Die ITB in Berlin ist am Donnerstag zu Ende gegangen und hat für Ibizas Delegation ein paar Überraschungen gebracht. Nachdem die deutschen Urlauber zuletzt schwächelten und Ibiza allgemein als zu teuer gilt, verzeichnen mindesten zwei der großen deutschen Reiseveranstalter zweistellige Zunahmen bei den Buchungen. Möglicherweise weiten sie die Saison sogar aus.
Mehr Nachfrage als erwartet
„Ibiza ist doch nicht zu teuer“, sagte Ibizas Inselrats-Präsident Vicent Marí nach den Treffen mit Dertour und Schauinsland. Beide Anbieter von Pauschalreisen verzeichnen viel mehr Nachfrage als erwartet und sehen der kommenden Saison optimistisch entgegen.

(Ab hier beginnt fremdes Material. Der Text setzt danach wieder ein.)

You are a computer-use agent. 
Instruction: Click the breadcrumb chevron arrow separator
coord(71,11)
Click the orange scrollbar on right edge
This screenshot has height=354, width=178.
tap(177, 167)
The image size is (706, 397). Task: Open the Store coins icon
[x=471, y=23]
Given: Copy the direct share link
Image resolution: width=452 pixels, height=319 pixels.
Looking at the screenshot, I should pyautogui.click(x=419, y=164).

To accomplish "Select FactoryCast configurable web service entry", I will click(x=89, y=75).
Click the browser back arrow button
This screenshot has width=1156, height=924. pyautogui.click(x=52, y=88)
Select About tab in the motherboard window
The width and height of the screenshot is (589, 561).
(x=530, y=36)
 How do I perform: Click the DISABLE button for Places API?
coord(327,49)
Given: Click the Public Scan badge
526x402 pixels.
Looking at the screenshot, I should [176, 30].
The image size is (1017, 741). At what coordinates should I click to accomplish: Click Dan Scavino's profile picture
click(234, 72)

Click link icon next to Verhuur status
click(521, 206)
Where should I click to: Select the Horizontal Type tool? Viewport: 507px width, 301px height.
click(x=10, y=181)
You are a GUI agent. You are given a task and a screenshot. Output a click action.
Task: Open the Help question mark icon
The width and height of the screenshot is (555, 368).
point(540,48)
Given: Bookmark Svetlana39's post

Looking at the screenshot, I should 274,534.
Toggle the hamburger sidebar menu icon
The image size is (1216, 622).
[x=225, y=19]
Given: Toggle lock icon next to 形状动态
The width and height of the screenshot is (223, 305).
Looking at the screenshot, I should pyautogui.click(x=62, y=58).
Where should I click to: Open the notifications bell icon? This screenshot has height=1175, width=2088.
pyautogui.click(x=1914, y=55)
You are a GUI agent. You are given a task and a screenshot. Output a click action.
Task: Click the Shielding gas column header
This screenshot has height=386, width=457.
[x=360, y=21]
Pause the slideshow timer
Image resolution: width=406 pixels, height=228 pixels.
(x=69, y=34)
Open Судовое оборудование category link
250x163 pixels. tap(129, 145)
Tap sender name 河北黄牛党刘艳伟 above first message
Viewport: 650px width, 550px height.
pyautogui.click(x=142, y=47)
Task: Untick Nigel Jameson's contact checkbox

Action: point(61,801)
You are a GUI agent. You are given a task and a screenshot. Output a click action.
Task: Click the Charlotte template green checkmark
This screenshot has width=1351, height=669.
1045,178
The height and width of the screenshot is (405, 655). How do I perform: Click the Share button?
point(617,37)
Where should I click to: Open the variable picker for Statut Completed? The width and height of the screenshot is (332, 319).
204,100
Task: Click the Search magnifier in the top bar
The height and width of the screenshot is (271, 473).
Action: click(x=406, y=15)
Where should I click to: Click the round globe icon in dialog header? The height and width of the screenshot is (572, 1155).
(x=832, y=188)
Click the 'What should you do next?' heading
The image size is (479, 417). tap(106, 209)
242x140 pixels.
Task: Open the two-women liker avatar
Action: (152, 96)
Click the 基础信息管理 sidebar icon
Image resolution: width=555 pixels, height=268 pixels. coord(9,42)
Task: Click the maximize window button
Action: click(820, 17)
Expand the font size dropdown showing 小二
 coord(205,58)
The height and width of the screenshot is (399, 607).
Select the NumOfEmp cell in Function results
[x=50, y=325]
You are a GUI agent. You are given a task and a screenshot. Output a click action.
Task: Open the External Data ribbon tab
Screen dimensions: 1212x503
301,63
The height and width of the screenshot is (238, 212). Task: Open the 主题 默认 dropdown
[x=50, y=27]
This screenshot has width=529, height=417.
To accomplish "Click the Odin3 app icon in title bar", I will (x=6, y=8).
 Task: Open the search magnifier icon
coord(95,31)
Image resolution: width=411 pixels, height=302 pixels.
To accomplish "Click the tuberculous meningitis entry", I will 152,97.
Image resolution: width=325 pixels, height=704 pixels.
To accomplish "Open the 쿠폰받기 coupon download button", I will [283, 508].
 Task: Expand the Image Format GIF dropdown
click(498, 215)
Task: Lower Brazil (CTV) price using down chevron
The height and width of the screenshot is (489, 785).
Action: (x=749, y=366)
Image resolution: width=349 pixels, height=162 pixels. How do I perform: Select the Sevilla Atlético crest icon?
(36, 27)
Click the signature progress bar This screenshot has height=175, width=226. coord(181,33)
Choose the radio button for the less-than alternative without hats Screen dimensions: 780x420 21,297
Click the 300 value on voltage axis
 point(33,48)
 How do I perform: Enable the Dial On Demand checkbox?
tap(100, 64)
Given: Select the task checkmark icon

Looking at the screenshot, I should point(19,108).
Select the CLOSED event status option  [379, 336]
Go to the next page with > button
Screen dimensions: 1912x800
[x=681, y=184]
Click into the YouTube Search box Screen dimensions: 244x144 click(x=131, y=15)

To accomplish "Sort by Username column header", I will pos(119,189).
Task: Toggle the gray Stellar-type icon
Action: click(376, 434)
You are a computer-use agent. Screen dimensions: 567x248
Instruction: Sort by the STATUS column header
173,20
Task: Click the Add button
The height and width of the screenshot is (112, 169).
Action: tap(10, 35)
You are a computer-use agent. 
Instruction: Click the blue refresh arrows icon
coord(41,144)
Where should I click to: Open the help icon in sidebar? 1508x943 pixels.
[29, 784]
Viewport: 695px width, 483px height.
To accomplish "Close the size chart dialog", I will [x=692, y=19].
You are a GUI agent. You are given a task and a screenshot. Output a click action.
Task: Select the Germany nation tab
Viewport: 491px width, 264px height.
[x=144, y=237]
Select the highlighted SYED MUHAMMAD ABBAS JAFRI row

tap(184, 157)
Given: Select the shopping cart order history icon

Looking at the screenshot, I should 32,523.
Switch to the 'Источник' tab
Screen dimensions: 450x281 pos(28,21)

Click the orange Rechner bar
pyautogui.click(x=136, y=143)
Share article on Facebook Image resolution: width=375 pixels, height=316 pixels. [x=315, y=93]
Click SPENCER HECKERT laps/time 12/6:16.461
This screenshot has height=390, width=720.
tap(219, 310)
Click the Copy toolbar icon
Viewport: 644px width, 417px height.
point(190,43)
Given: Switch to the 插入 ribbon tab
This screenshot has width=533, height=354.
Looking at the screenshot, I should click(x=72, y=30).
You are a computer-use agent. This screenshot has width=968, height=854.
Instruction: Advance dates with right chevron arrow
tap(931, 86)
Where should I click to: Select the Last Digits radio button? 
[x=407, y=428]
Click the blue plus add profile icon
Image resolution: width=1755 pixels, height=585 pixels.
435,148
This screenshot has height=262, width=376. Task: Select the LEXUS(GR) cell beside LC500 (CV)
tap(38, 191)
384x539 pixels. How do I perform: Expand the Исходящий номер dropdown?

Marí erklärte, dass Ibizas Hoteliers große Anstrengungen unternommen haben, die Unterkünfte wurden modernisiert, sind nachhaltiger und qualitätvoller geworden. Das rechtfertige höhere Preise.
Tatsächlich sind die Kosten vielen Familien zu hoch, aber die Reiseveranstalter suchen nach den entsprechenden Kunden. Die gibt es sehr wohl, sagte Mar de la Fuente von Dertour der Zeitung „Diario de Ibiza“. Carlos Fuster von Schauland Reisen schließt sich dem an. Über 20 Prozent mehr, vielleicht sogar an die 30 Prozent mehr als im Vorjahr haben sie schon verkauft. Die Hoteliers geben ihnen mehr Zimmer und auch zu normaleren Preisen, statt alles überteuer anzubieten.
Familien oder Millionäre?
Für Vicent Marí, der wie auch die Bürgermeister und Bürgermeisterinnen der Insel auf Familientourismus setzt, ist die Zunahme deutscher Urlauber eine gute Nachricht. Dass die Familien sich lieber woanders umgucken, passt allerdings nicht richtig zur Kampagne des Consells „Ibiza Family Moments“ (IbizaHEUTE).
Die sozialistische Opposition nennt diese Kampagne deshalb auch reine Augenwischerei. Es ginge Ibizas Consell in Wirklichkeit um Millionäre und Luxus. Kein Wort verlor Marí über die Zufahrtsbeschränkung im Sommer oder die Überlastung der Insel. Stattdessen fließen in diesem Jahr 12 Millionen Euro in Tourismus-Werbung ohne wirkliche Kontrolle, moniert die Sozialistin Elena López.
Balearen-Regierung zufrieden
Die Regierungschefin der Balearen, Marga Prohens, und ihre Mannschaft waren zufrieden. Die umweltbewussten deutschen Touristen bleiben den Inseln treu und würdigen deren Bemühungen um Nachhaltigkeit. Sogar im Winter kamen 11 Prozent mehr Deutsche als zuvor. Dieser Markt außerhalb der Sommersaison ist besonders wichtig. Und vermutlich ist vor allem Mallorca gemeint. Die anderen Inseln haben ja kaum Direktflüge.